PERSONAL DATA SHOULD NEVER BE
PUT ON WEBSITES
Watch out if you are surfing the Net. The father of the World Wide Web has cautioned that his brainchild has become one of the biggest, most permanent data “archives” in human history.
Nearly two decades after inventing the World Wide Web, TIM BERNERS-LEE stepped into the increasingly frenzied debate over internet privacy with a warning to surfers jealously to guard their personal space with one eye on the future.
Berners-Lee has long admitted that he never realized the potential and scale of his invention when he thought up a project based on the concept of hypertext to facilitate information-sharing among researchers at the European Organization for Nuclear Research, the world’s largest particle physics laboratory known as CERN.
But on Monday, the 17th March 2008, he cautioned the world’s multiplying millions of surfers on its destructive potential in the future. Personal data, he said, was precious and deeply personal and should never be put on website, not least social networking ones suck as Facebook and My-Space.
Surfers should think of their future grandchildren reading the archived net data, he said, in a reminder that the internet has a longevity that goes beyond inscriptions on stone tablets, rock etchings and papyrus. “Imagine that everything you are typing is being read by the person you are applying to for your first job. Imagine that it’s all going to be seen by your parents and your grandparents and your grandchildren, as well.”
Berners-Lee’s comments are seen to underline increasingly acute anxiety about individual privacy in so public a space as the World Wide Web. Already, Facebook and My-Space have recorded their first fall in new and continuous users in their second-most popular base, the UK, as surfers grapple with issues of privacy and data retention.
Berners-Lee compounded his warning on the perils of the Net with an indictment of its creeping commercialization by big businesses, who snoop on surfers.
Striking a blow for net neutrality, he said consumers needed to be protected against systems which can track their surfing activity. Describing ongoing controversial moves to institutionalize and legitimize tracking services, he said his data and web history belonged to him. “It’s mine-you can’t have it. If you want to use it for something, then you have to negotiate with me. I have to agree, I have to understand what I am getting in return.”
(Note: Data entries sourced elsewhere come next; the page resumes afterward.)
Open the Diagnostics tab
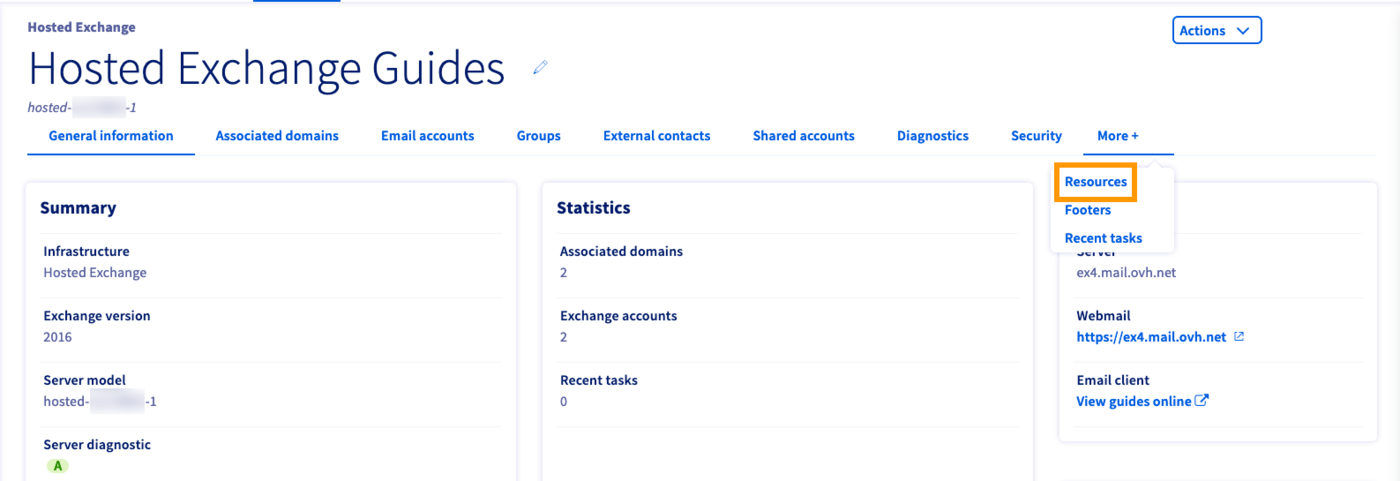(x=932, y=136)
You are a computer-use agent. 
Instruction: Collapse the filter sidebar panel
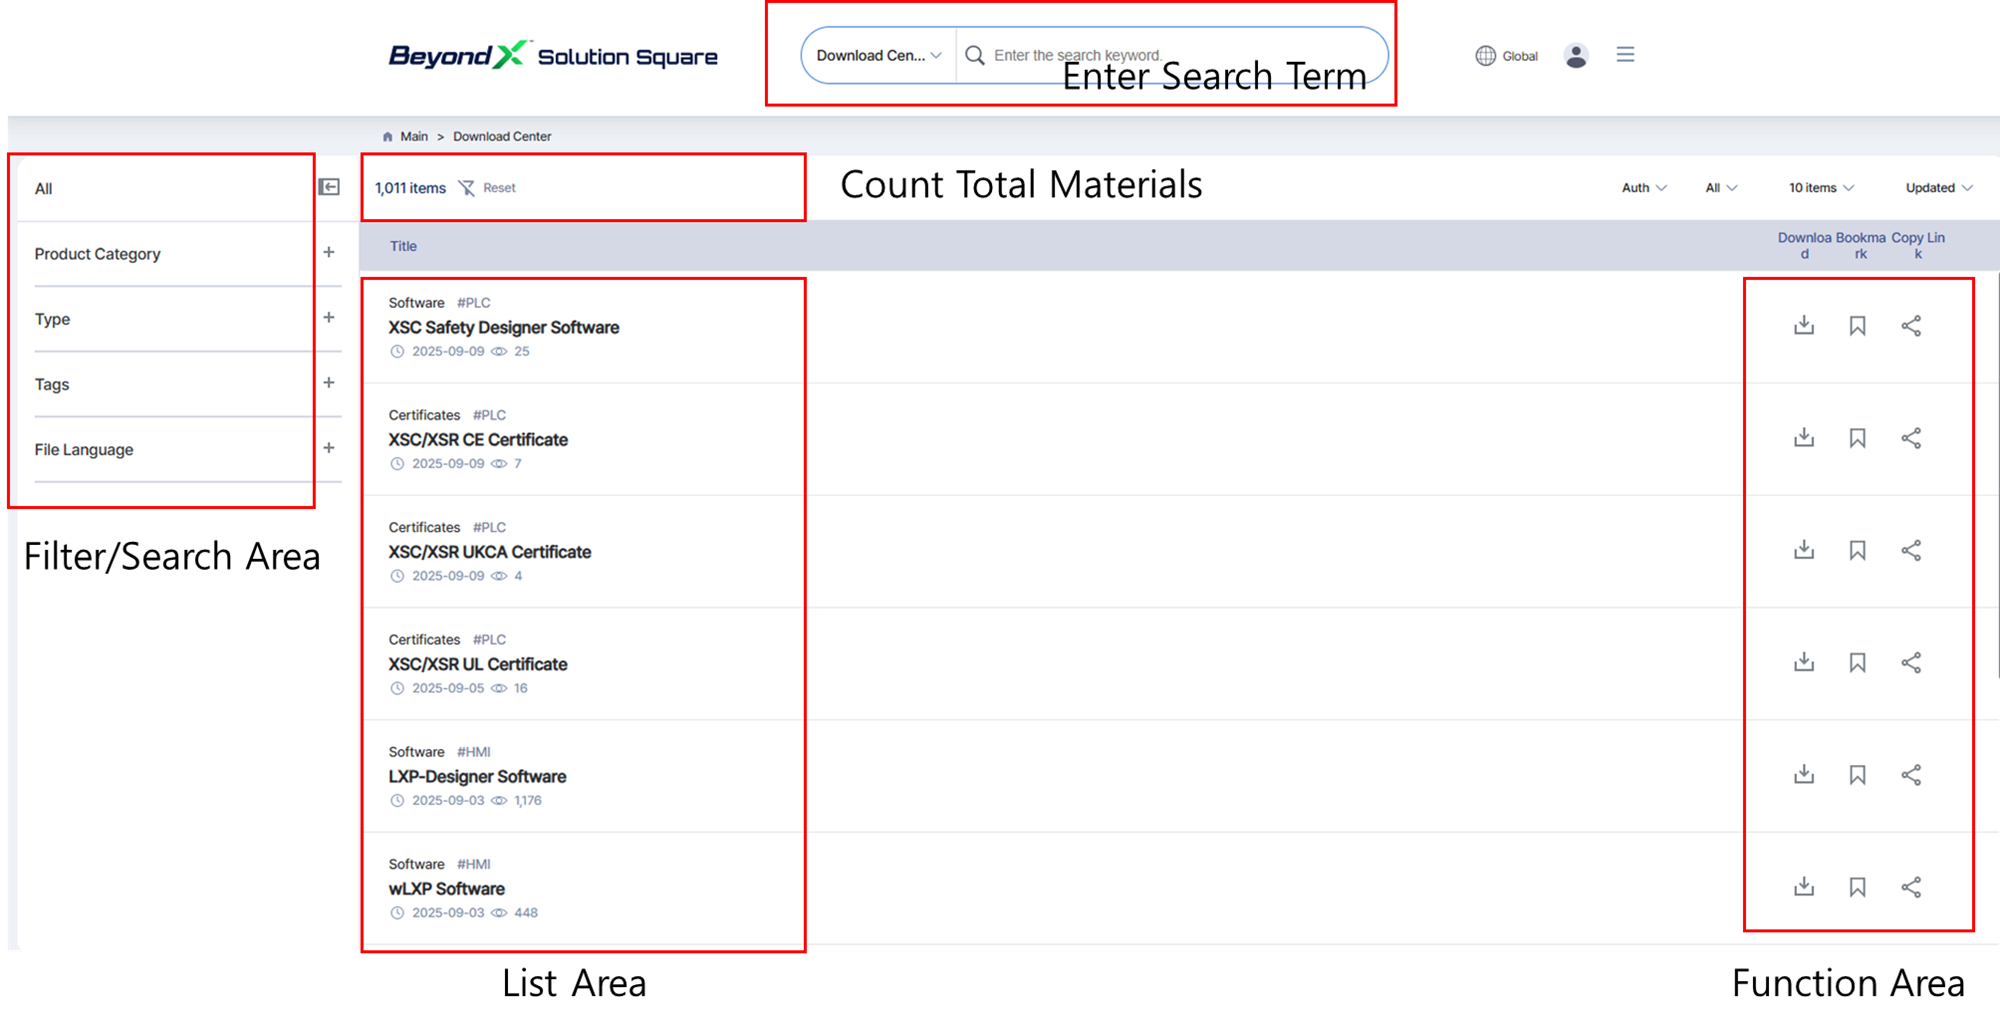coord(329,187)
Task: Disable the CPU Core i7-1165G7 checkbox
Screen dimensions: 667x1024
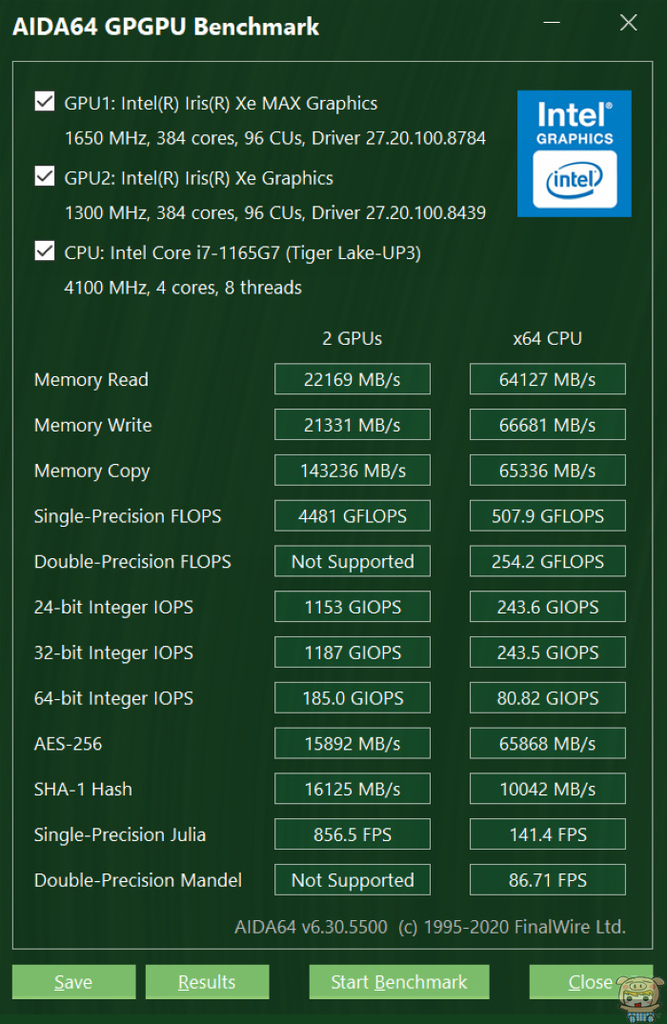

Internet service providers, he said, were supposed to supply a neutral service just like water companies supply water to a property.
Berners-Lee’s opposition to web tracking comes amid plans by some of Britain’s leading internet providers to use Phorm, a tracking company to create personalized adverts.
But the father of the web said this constituted a serious breach of privacy and raised the spectre of a web-based big brother watching all of us, at our peril. Surfers who visit sites about cancer could find their health insurance premiums going up because of some deduced ill health, he warned.
Phase two of the web, said Berners-Lee, would include sorely-needed guidance of its future because there are more web pages now than neurons in the human brain, yet the shape and growth of the web were still not properly understood. “We should look out for snags in the future,” Berners-Lee said of his creation, pointing to spam e-mail as an example of things going wrong. “Things can change so fast on the internet.”
[DISCLAIMER- Dear readers, the above article has been included as an excerpt from a recent news article published in The Times of India , as we think that it is of prime utility and supreme interest to the internet users the world over.]
However, we would like to advise the net surfers to be utterly prudent and cautious about putting personal data on websites, while surfing the internet, as it is now an emphatically established fact that personal data is highly vulnerable to tracking or hacking or even unauthorized misuse if posted on websites with insecure connections, and whether it is still safe on websites with secure connections is an even bigger and more sensitive issue that now remains to be addressed by the web gurus, in the aftermath of the jolting revelation by none other than the father of the World Wide Web, himself.
Finally, as a contextual appendix, the age-old wisdom that every invention registered by the human brain invariably carries its pros and cons, stands vindicated. It is for the users to exercise prudence while using it.